- Text to read

Monday, August 20, 2007

THE GOVERNMENT KNOWS YOU'RE READING THIS BLOG

Well, the government knows your reading this blog like you know the name of your childhood pet. That's not to say you'll use the name of your childhood pet for any reason since it's likely dead. Likewise, the US government is keeping track of the Internet traffic in America but isn't likely to use it, necessarily. Don't believe me? Well, it turns out that a truly patriotic American employee of AT&T, called Mark Klein, noticed a strange room in his building that seemed to be enshrouded in secrecy. I'll let a cutting from a March 6, 2007 article article at ABCNews.com (http://blogs.abcnews.com/theblotter/2007/03/whistleblower_h.html) tell the story:
...Klein describes how he stumbled across "secret NSA rooms" being installed at an AT&T switching center in San Francisco and later heard of similar rooms in at least six other cities, including Atlanta, San Diego, Los Angeles, Palo Alto, San Jose and Seattle.

- Data extract

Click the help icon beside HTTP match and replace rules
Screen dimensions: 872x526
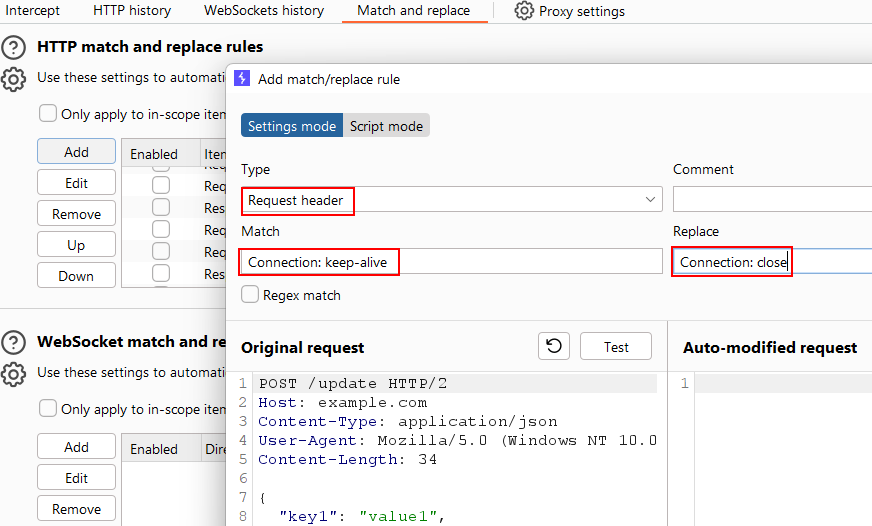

- To-do list
a: Condense the paragraph of the surveillance blog post that begins "Well, the government knows your reading this blog" into two or three sentences, keeping its main facts.
b: List every city named in the surveillance blog post.
c: Answer these questions from the surveillance blog post:
(i) Which company employed Mark Klein?
(ii) What is the date of the ABCNews.com article the post quotes?
(iii) In which city was the switching center where Klein came across the rooms?
The listing has no connection to the text.

- Solutions to the tasks
a: The US government knows you are reading this blog the way you know your childhood pet's name: it keeps track of American Internet traffic but isn't necessarily likely to use it. As evidence, the post points to Mark Klein, an AT&T employee who noticed a secretive room in his building. It then introduces an excerpt from a March 6, 2007 ABCNews.com article to tell his story.

b: San Francisco, Atlanta, San Diego, Los Angeles, Palo Alto, San Jose, Seattle

c:
(i) AT&T
(ii) March 6, 2007
(iii) San Francisco